Building a human-centered design culture in your organization

Collecting insights and engaging with customers shouldn’t be limited to our little [design] bubble. Having a diversity of folks engaging with customers helps them unlock and inspire their own creativity.

Jason Giles, VP of Product Design @ UserTesting

As you educate your team, work on building a stronger design thinking culture. How? Jason advises getting other teams involved in research—not just the design team.

“Collecting insights and engaging with customers shouldn’t be limited to our little [design] bubble. Having a diversity of folks engaging with customers helps them unlock and inspire their own creativity,” Jason notes.

At UserTesting, for example, lots of people from Jason’s team conduct their own research: “We've got engineers, PMs, and marketers that are actively engaging with us in talking to customers.

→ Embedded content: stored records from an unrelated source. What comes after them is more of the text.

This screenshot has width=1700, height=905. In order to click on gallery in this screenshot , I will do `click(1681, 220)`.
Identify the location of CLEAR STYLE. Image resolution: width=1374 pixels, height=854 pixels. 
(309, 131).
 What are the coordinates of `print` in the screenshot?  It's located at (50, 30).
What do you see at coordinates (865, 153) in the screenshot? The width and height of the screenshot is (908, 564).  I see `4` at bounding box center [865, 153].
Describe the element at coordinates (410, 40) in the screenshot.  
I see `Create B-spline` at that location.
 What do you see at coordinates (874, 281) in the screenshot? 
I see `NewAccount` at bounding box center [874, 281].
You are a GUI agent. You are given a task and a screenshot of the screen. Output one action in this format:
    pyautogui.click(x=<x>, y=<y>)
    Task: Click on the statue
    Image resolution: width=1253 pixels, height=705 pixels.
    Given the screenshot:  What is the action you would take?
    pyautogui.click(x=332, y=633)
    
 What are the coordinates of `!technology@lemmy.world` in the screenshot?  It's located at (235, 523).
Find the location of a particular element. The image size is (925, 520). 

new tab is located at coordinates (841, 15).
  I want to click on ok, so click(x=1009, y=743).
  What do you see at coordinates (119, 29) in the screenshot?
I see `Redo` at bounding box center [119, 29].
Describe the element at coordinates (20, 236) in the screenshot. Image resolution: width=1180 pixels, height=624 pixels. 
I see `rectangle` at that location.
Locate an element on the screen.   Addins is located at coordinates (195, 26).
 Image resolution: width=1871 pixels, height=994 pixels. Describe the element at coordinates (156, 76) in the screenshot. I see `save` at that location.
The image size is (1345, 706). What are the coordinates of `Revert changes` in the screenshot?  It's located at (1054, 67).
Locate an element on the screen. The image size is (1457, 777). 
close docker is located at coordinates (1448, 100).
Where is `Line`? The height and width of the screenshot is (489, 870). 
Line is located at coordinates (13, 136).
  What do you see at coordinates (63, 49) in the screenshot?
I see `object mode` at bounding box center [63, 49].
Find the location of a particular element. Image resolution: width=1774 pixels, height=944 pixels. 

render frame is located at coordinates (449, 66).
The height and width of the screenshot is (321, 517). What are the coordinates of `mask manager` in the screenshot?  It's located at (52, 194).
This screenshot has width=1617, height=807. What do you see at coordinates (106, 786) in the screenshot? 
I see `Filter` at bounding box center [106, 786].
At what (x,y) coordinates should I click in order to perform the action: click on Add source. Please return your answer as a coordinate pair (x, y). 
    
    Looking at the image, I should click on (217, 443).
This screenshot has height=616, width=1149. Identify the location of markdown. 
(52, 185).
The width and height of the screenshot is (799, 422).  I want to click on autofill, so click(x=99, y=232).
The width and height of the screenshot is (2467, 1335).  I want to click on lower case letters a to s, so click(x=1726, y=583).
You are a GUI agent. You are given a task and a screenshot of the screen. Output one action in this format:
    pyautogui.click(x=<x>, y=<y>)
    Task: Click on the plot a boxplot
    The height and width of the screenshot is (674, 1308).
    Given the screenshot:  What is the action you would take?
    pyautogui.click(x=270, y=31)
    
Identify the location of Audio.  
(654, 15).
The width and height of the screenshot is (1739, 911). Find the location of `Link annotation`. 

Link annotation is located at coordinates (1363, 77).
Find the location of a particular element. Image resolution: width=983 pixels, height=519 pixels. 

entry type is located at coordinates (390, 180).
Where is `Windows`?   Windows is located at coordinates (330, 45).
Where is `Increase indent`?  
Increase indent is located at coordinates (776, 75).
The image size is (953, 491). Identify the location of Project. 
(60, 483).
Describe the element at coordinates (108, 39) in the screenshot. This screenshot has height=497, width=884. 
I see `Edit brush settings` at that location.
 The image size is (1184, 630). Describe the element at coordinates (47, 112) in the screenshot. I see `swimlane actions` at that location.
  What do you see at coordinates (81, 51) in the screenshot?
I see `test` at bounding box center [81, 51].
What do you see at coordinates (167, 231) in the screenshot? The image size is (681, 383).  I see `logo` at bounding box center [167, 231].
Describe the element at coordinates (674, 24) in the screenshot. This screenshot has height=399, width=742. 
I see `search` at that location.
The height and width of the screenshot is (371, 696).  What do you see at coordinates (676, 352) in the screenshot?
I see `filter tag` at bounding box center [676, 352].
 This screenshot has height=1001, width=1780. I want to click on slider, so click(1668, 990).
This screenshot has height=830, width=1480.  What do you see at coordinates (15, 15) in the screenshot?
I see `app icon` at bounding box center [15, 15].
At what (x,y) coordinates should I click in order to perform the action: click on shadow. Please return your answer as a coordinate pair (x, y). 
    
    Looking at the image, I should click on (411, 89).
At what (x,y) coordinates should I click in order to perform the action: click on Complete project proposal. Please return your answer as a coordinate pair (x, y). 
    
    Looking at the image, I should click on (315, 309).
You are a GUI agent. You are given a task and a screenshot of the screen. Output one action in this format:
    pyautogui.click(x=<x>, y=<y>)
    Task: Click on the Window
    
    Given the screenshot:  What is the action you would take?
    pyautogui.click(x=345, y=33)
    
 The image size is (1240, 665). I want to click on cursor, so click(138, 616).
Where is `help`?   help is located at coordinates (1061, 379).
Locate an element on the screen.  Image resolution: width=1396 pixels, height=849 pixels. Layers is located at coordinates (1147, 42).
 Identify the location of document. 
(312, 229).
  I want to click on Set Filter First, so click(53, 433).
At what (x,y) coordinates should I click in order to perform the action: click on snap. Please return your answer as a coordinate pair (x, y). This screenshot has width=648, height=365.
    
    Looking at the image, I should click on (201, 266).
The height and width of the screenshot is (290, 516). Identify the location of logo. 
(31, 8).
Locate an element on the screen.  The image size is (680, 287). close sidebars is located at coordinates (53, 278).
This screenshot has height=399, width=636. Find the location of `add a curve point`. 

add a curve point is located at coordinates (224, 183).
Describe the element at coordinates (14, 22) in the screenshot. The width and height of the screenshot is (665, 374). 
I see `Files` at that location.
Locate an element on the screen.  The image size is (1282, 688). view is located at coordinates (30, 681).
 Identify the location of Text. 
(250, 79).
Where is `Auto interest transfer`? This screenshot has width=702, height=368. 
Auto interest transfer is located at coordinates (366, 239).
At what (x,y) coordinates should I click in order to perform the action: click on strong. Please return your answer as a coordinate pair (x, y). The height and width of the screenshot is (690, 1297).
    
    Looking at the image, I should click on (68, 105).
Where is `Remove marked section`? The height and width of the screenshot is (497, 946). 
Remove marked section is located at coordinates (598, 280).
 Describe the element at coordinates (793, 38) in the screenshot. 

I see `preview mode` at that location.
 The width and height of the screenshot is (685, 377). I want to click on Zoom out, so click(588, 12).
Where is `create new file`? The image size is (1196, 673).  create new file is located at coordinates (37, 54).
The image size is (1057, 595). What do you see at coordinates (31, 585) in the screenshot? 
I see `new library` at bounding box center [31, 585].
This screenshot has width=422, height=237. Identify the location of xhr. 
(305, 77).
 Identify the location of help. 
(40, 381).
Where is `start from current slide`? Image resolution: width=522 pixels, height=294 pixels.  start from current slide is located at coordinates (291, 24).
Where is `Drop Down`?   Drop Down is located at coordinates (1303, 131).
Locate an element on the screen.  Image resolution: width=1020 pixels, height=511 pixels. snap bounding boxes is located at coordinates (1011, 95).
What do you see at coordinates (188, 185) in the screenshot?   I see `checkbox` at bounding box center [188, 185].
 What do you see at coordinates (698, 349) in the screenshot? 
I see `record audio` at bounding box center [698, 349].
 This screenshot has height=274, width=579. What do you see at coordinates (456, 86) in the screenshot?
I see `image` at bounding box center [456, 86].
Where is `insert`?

That unlocks all sorts of new opportunities for innovation. It’s amazing when our engineers participate in the research. It inspires them as they listen to the customer share their struggles with a problem. And the next thing you know, there’s coding—prototyping solutions that maybe I, as a designer, would never ever have even considered,” says Jason.

The takeaway? Democratize research and connect with customers for more innovation and creativity. Only then can you create products that are set up for success when they get to market because customers want to use them.